How to Cook in Bulk to Save Money

Time is money. Thus time is probably the number one reason why people go out to eat. They don’t want to spend time grocery shopping, prepping, cooking, cleaning and putting things away. It can take a lot of time. If your time is worth a lot, you may actually be better off not cooking. But what if you could drastically reduce the amount of time you spend cooking? What then? Could you eat for less without sacrificing much time?


The way to do this is by cooking in bulk.


It’s simple really. It’s just like scaling a business. Once you have a basic formula and proof of concept, you can keep stacking.


When cooking, it’s important to think ahead. Cook for more than just one small meal. Make enough to last a week.


I began cooking in bulk. I save tons of money and more importantly, tons of time. I cook the most food on the weekends when I make the time to do it. On the weekdays, I usually just want to eat and get on with life.


The process of cooking in bulk is simple. To start, buy in bulk. The bigger the buys, the better. It’s cheaper and easier than cracking open ten tiny cups of tomato sauce vs one big 36-ouncer.


Next, find recipes that work well as leftovers. Then you’ll be happy to eat them. You don’t want to feel like you’re sacrificing anything here.


Tomato-based recipes are really good as leftovers. Think chili, enchiladas, etc.


Then you want to cook when you have at least three hours at home. This gives you time to prepare, cook big batches, portion everything out and then put everything into the fridge/freezer without it being warm. Never put warm food into a refrigerator or freezer. It’ll cause the unit to work overtime. This will waste a lot of power. If the unit can’t keep up, everything in the fridge can spoil. This happened to my mom one time after Thanksgiving. She rushed to put everything away and things ended up spoiling since the fridge temp was raised so high.

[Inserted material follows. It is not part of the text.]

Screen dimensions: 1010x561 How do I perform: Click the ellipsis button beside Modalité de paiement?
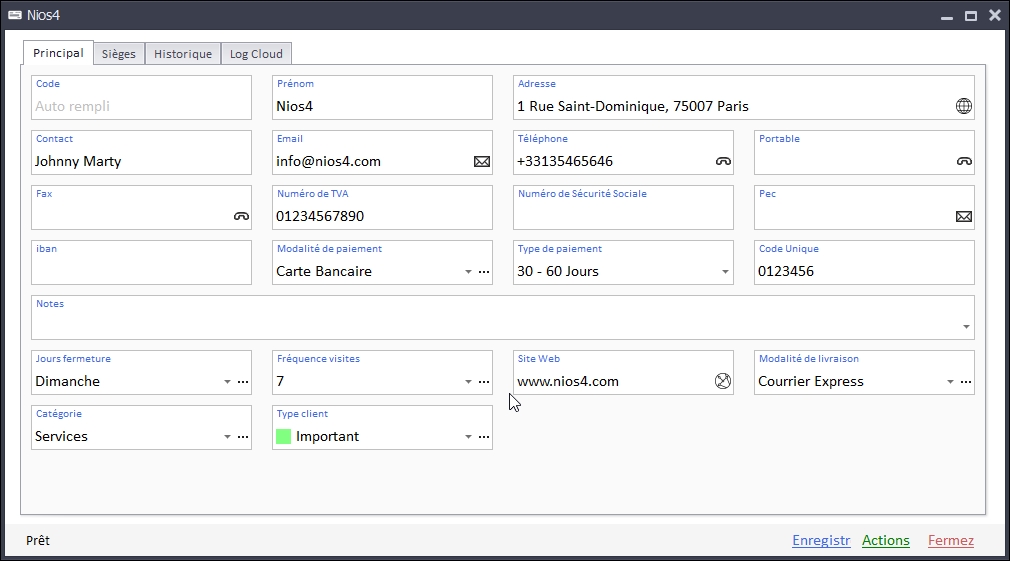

Spend those three hours cooking like a pro. This means being in the kitchen at all times. You’ll also end up using lots of utensils, bowls, etc. Don’t worry about this. I’ve found that worrying about this hinders your ability to cook quickly and with joy.


Always keep your phone or a laptop in the kitchen. If you run out of an ingredient, Google replacement alternatives. There’s an alternative to everything. Going back to the store is a non-option if you want to cook in bulk like a money-saving master.


Keep things going one after the other. Fill your oven. Fill the dishwasher. Whatever you do, do it big. By consolidating these activities, it’ll save you money. IE: Instead of heating up the oven over and over, keep things at the same temp and fill it full. I also don’t preheat it. It’s just a waste of energy to me. Take advantage of all the heat. And there’s also no need to open the oven door once it’s finally up to temperature. It also simplifies things, not having to run to the oven to preheat and to cook.


Make sure to have tons of storage containers as well. All sizes. The last thing you want to do is avoid cooking in bulk just because you don’t have enough containers. Also make sure you have enough fridge/freezer space before making big batches. They need a place to go, after all.


To make quick and cheap meals, I do so like this. Start with a protein. I workout alot and care about staying lean so I prefer turkey, tofu, chicken breasts and sometimes I’ll do some lean beef or pork. Then I move to vegetables. I use frozen veggies because they’re super easy and taste great. Then I add other ingredients until i have a complete meal. It’s surprising how simple recipes can rival the taste of complicated recipes that ask for things like “½ tsp of organic oregano” bleh.


That’s how to cook in bulk to save green. It’s a huge money saver than anyone with a decent sized kitchen can do. It saves me tons of time and money. I couldn’t imagine living any other way. Except if I were to have a personal chef. I could get used to that I suppose!